We released a new independent survey today that examines how security is looked at within an organization from both the points of view of the CEO and the CISO (or the C-level execs) with oversight of security. The survey highlighted several discrepancies between the two groups on how they view threats and their organization’s ability to affectively mitigate them. Some of these are understandable. The CEO is obviously further removed from the specifics of the threats and defenses that have been established to thwart them than the CISO. However, the one data point I am having a difficult time comprehending is the apparent lack of interest in security from the top executive.
The survey found that there is a clear lack of communication between the offices of the CEO and CISO as more than 36 percent of CEOs said that the CISO never reports to them on the state of IT infrastructure security.
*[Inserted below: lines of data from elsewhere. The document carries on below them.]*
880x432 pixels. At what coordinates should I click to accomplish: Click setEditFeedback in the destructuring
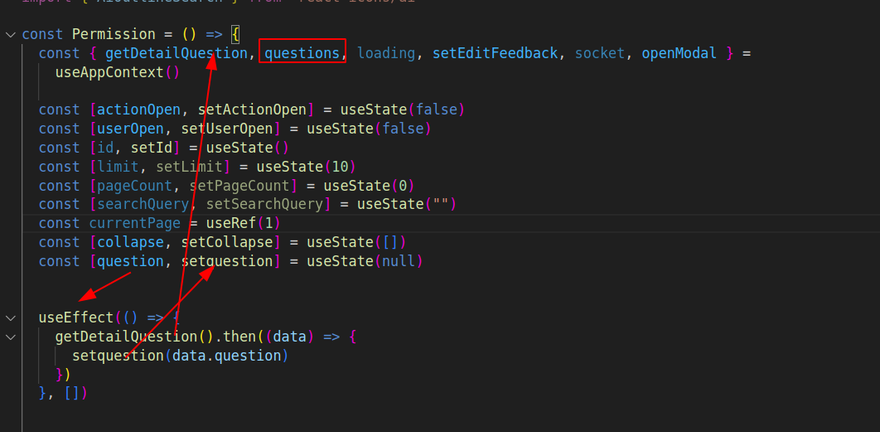495,53
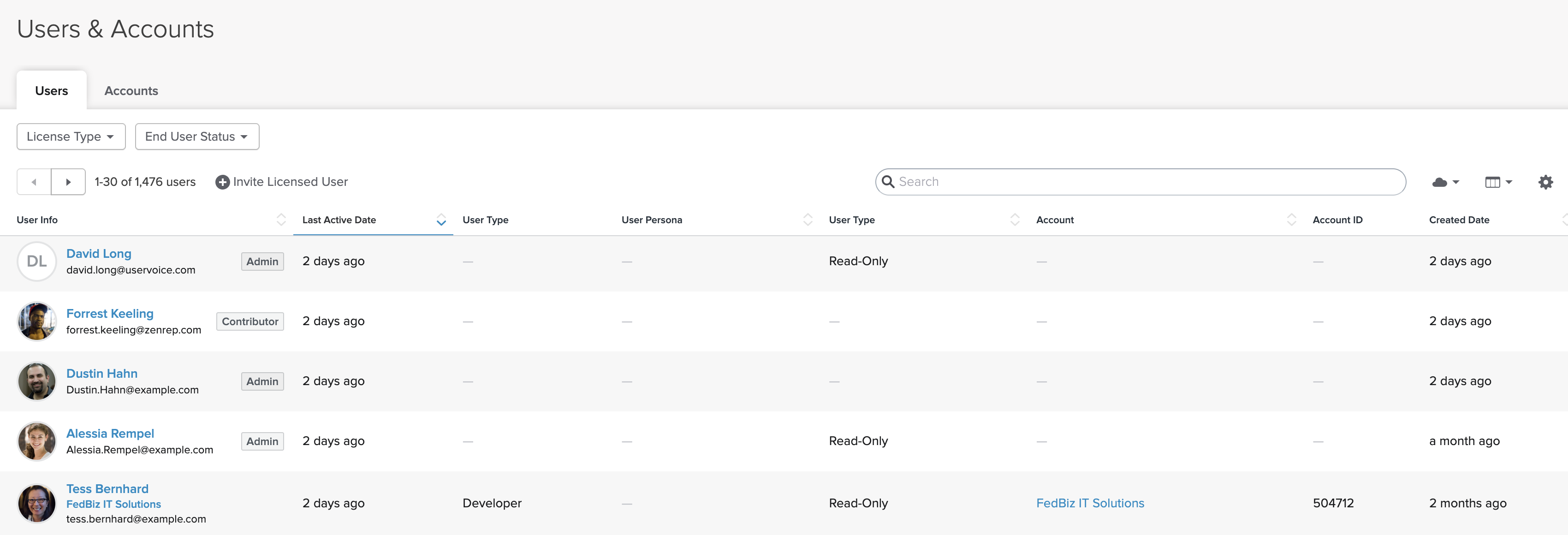This screenshot has height=535, width=1568.
Task: Click the DL avatar for David Long
Action: tap(36, 262)
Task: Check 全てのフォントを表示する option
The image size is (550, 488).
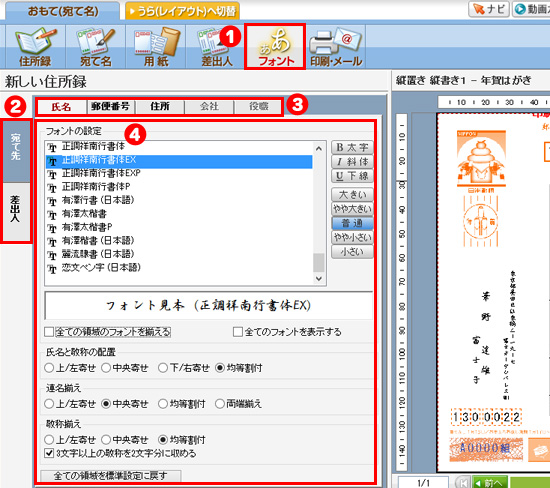Action: (238, 332)
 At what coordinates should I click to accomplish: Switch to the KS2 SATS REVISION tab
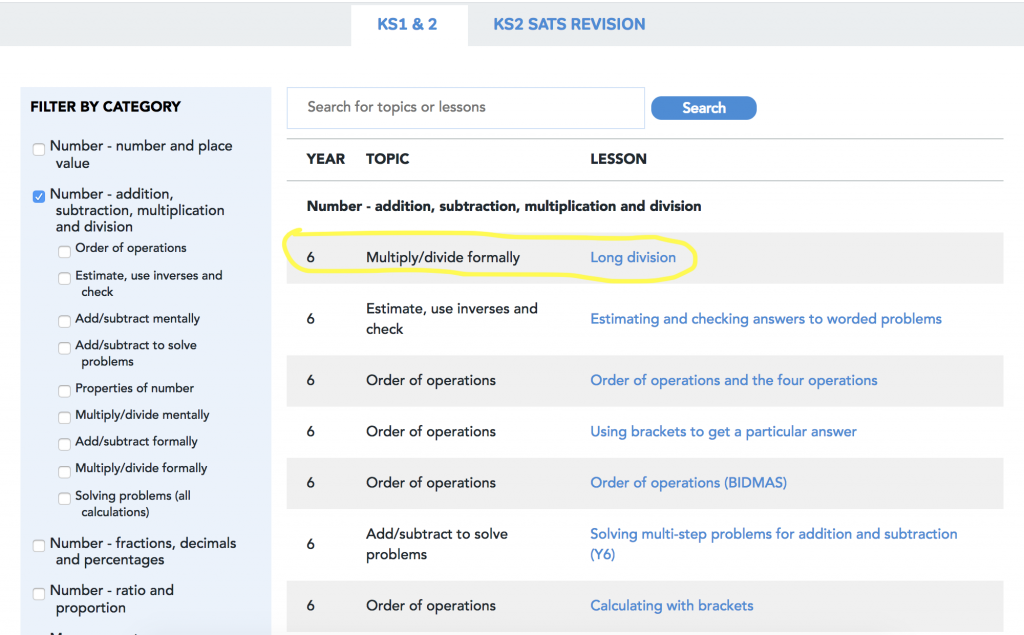(x=568, y=24)
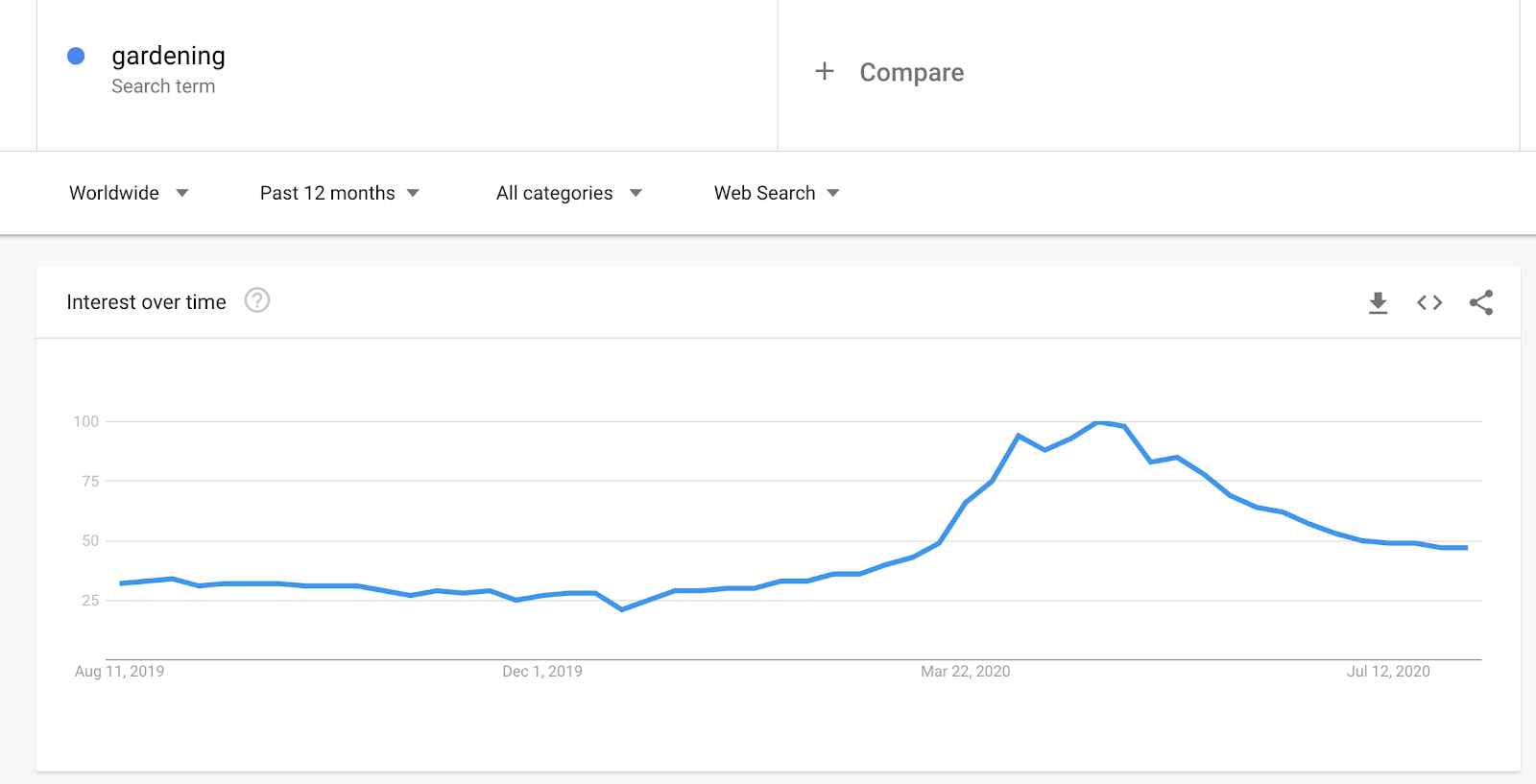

Let that sink in for a moment. With all of the cyber threats that are reported on a weekly, monthly and annual basis, 36 percent of CEOs don’t deem it necessary to get a security briefing from the member of their executive team who oversees security.
Add in the fact that only 15 percent of CEOs were very concerned about their network being attacked and it starts to paint a picture that perhaps CEOs are out of touch or not as concerned with cyber security as they should be based on the potential consequences involved. Even when the topic turned to the welfare of the business, an area that lands directly at the door of the CEO, 65 percent said they did not have sufficient data to interpret how security threats translate to overall business risk. Personally, I can’t imagine many boards being comfortable with that type of response.
So which is it? Do CEOs have such confidence in their security teams that they don’t feel the need to involve themselves, or are they simply not interested? Perhaps it stems from a lack of understanding how cyber risks have the potential to impact the business as a whole? However, no matter the reason security has not gotten the attention it deserves in the past, these findings tell us that there needs to be significant change in the way top executives view security as it relates to day-to-day operations. Security and continual risk assessment need to be woven into the fabric of operational reviews and become an ongoing discussion in the boardroom.